[Recorded data]

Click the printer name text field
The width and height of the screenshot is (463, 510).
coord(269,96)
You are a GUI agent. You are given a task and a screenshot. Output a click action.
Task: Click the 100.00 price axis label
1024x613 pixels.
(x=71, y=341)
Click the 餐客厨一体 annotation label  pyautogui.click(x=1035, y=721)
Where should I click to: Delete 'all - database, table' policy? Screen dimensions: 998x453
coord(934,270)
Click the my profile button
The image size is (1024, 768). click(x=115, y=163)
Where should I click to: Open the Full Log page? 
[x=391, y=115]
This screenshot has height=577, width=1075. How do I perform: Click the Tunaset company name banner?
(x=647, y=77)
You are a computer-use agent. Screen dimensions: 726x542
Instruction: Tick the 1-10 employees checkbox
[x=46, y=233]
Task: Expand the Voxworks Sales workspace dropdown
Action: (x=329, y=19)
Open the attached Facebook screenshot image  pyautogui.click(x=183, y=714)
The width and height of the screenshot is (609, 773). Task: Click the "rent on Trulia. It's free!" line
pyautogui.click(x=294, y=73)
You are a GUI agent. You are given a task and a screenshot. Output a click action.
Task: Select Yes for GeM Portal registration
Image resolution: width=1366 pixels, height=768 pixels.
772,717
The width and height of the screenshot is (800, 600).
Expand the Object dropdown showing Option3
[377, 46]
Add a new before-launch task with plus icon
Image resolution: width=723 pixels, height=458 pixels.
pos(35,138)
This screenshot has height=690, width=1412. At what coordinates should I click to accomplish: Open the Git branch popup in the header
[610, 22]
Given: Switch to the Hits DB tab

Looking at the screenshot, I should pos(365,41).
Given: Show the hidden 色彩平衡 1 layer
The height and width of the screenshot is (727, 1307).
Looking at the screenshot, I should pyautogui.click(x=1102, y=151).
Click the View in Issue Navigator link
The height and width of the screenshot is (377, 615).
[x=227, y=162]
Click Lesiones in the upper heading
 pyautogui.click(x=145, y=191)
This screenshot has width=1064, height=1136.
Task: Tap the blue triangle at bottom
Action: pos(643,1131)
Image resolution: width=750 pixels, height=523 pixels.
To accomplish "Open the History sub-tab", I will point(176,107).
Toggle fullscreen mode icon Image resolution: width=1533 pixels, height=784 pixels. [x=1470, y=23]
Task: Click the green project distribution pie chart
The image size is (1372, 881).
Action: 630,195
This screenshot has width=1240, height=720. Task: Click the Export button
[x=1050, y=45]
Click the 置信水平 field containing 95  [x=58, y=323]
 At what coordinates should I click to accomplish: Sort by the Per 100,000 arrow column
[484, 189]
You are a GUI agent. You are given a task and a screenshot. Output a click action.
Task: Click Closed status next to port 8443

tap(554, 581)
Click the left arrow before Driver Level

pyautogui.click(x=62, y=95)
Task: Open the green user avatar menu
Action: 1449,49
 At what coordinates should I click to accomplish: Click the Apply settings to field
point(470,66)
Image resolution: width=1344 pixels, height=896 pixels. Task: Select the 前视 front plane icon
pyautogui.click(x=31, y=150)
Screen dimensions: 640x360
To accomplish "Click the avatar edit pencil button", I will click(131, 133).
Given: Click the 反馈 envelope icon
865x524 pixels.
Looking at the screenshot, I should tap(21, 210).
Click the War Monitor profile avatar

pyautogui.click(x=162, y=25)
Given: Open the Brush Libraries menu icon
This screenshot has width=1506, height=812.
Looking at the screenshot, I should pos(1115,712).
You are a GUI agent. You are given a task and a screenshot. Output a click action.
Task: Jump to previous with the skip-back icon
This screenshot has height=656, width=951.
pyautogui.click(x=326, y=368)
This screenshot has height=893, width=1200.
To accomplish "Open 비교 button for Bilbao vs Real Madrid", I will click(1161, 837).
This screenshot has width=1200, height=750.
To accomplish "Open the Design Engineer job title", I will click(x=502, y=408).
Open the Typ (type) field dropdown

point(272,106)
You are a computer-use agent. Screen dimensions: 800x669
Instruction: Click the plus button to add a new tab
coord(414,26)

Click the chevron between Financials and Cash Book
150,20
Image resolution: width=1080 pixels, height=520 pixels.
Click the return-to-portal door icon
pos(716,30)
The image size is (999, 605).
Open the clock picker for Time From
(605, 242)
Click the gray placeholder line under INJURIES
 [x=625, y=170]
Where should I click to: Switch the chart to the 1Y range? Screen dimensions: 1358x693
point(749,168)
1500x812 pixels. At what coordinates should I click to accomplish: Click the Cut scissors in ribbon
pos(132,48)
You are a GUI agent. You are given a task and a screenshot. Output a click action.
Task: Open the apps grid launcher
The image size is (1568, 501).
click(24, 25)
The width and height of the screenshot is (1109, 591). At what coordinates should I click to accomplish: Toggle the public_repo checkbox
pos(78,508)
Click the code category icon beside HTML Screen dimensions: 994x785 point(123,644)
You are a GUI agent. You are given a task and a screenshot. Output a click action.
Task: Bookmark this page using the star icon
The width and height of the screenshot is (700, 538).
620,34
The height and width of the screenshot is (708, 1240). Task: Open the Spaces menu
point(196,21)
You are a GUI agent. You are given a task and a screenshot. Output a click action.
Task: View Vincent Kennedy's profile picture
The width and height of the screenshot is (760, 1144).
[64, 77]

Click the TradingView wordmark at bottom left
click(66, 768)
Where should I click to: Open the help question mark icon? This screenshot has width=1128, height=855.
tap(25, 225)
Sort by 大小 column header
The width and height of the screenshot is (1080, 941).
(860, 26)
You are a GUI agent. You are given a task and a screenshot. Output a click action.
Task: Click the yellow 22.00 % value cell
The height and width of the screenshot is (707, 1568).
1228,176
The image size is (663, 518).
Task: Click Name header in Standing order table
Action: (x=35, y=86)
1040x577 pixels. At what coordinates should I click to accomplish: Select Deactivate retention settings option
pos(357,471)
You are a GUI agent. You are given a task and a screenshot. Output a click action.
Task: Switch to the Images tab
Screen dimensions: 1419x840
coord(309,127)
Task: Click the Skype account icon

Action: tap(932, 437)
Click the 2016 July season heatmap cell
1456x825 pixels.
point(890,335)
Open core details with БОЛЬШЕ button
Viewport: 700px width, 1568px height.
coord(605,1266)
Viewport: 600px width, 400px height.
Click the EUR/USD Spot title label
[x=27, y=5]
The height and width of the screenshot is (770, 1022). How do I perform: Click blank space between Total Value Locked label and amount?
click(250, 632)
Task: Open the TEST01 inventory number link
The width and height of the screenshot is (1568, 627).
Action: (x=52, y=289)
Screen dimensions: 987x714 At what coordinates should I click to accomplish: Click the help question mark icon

→ YOUR GOAL: Wherever the string "computer" appears in a line of the records above, copy that line.

→ EXPECTED OUTPUT:
You are a computer-use agent. Screen dimensions: 726x542
You are a computer-use agent. Screen dimensions: 800x669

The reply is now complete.